Aim: Format the lines from the line containing "Where should I click to: Open the Docker" up to and including the line containing "click(57, 150)" as a JSON list of strings, one string per line and leaving out blank lines.

Rows:
• • • • • • •
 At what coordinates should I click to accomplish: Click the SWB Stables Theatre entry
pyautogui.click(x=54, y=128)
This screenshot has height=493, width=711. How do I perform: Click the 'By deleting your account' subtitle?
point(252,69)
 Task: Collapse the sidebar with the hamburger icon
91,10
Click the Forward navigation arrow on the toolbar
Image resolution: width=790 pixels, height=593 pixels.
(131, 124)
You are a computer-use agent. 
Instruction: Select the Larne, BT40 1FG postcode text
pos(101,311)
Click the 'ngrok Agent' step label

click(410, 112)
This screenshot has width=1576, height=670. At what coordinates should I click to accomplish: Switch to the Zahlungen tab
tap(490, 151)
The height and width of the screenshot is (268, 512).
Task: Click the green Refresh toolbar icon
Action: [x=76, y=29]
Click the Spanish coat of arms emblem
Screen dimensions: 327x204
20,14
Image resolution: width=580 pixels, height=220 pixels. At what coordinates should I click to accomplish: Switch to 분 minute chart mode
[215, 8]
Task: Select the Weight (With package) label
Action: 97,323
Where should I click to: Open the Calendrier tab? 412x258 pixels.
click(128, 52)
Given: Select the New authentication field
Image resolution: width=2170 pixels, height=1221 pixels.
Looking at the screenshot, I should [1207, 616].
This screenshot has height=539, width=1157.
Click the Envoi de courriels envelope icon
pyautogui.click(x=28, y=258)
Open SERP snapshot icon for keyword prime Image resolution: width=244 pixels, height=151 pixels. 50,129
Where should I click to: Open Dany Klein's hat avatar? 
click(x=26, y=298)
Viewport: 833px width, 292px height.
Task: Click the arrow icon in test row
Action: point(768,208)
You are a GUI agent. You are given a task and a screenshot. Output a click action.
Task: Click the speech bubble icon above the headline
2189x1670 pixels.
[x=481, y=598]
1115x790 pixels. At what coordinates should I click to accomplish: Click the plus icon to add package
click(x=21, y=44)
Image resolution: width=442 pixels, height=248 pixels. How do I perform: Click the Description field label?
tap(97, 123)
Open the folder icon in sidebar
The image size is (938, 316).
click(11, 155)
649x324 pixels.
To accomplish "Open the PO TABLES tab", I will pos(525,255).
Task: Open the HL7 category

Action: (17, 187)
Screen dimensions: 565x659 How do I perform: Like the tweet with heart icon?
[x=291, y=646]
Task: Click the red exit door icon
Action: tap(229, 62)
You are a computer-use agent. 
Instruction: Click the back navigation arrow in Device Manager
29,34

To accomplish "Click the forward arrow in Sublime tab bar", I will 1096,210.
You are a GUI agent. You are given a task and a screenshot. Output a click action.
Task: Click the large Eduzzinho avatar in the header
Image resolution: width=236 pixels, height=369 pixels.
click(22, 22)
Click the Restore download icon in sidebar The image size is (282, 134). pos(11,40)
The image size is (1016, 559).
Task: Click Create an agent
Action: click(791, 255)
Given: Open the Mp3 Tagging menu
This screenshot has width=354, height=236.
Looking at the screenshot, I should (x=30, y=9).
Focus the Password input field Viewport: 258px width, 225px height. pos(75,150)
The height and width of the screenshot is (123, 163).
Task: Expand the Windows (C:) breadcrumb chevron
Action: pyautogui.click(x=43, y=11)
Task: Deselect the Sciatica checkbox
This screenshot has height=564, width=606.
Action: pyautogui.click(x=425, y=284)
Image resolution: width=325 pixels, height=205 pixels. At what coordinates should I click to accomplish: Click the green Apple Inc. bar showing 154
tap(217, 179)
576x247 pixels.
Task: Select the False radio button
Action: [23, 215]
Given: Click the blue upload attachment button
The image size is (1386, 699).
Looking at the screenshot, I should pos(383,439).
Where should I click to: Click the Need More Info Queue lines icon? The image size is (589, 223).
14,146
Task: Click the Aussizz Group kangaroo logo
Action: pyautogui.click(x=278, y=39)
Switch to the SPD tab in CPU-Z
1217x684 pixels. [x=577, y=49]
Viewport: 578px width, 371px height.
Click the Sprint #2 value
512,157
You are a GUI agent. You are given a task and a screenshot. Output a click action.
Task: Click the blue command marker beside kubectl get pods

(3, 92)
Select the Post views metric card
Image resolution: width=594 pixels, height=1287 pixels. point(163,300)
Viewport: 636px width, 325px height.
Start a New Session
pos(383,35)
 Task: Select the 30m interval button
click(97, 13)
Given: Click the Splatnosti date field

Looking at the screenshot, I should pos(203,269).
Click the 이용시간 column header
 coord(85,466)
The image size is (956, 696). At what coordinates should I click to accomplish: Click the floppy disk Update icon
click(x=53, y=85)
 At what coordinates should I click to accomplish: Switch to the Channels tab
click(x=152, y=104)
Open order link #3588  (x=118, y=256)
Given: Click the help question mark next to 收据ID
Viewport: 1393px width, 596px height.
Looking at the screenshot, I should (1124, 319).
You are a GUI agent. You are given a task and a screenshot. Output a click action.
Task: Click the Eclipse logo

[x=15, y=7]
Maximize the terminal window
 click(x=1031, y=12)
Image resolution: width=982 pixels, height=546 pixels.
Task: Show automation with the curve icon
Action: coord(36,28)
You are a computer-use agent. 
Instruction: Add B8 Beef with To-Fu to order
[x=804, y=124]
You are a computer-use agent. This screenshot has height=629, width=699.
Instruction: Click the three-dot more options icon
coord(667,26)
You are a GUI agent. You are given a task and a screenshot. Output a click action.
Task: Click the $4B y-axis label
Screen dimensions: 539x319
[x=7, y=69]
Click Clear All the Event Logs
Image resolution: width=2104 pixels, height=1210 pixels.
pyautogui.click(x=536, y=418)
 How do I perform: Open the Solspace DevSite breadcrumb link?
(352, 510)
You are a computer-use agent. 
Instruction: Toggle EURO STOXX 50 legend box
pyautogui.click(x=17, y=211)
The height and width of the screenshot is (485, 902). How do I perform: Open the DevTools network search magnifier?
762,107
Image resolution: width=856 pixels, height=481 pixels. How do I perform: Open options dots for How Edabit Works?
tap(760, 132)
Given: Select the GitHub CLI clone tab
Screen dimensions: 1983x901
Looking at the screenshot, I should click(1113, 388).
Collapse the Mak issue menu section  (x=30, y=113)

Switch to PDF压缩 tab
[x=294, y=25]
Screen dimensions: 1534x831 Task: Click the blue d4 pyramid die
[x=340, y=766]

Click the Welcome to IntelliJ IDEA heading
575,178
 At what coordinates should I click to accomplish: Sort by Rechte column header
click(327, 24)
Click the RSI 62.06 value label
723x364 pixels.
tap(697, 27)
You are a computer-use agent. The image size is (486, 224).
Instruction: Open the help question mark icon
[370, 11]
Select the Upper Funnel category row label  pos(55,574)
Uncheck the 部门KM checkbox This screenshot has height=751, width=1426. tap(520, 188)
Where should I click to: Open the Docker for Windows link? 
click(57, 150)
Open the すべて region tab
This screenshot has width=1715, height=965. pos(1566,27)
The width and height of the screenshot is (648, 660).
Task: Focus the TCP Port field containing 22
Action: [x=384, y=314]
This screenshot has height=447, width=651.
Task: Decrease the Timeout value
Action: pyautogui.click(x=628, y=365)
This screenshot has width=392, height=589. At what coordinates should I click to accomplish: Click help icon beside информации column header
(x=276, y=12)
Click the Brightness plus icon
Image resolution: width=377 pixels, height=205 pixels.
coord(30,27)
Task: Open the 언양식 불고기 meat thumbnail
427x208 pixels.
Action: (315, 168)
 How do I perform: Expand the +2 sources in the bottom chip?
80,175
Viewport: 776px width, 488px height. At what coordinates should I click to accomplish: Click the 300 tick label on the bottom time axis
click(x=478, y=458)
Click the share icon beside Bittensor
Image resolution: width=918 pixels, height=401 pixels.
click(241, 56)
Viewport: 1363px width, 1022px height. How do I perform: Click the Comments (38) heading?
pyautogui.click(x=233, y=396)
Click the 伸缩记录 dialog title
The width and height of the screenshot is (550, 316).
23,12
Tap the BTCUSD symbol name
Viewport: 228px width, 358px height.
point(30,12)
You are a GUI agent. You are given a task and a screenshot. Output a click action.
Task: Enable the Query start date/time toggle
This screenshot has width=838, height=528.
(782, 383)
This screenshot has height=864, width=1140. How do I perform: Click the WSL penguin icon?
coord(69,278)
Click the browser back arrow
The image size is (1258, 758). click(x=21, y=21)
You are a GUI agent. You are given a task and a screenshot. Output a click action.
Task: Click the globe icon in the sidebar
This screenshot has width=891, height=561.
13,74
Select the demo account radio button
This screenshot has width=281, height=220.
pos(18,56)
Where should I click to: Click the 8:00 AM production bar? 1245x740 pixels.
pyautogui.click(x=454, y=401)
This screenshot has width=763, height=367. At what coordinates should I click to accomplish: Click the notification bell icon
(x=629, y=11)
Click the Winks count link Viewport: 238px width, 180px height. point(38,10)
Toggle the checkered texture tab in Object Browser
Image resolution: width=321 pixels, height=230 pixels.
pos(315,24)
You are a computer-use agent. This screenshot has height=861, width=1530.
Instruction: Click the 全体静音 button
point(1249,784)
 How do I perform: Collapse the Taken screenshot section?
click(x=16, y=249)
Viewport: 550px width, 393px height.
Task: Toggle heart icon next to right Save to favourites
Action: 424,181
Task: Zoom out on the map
• • • • • • •
Finished answer:
[
  "Where should I click to: Open the Docker for Windows link? ",
  "click(57, 150)"
]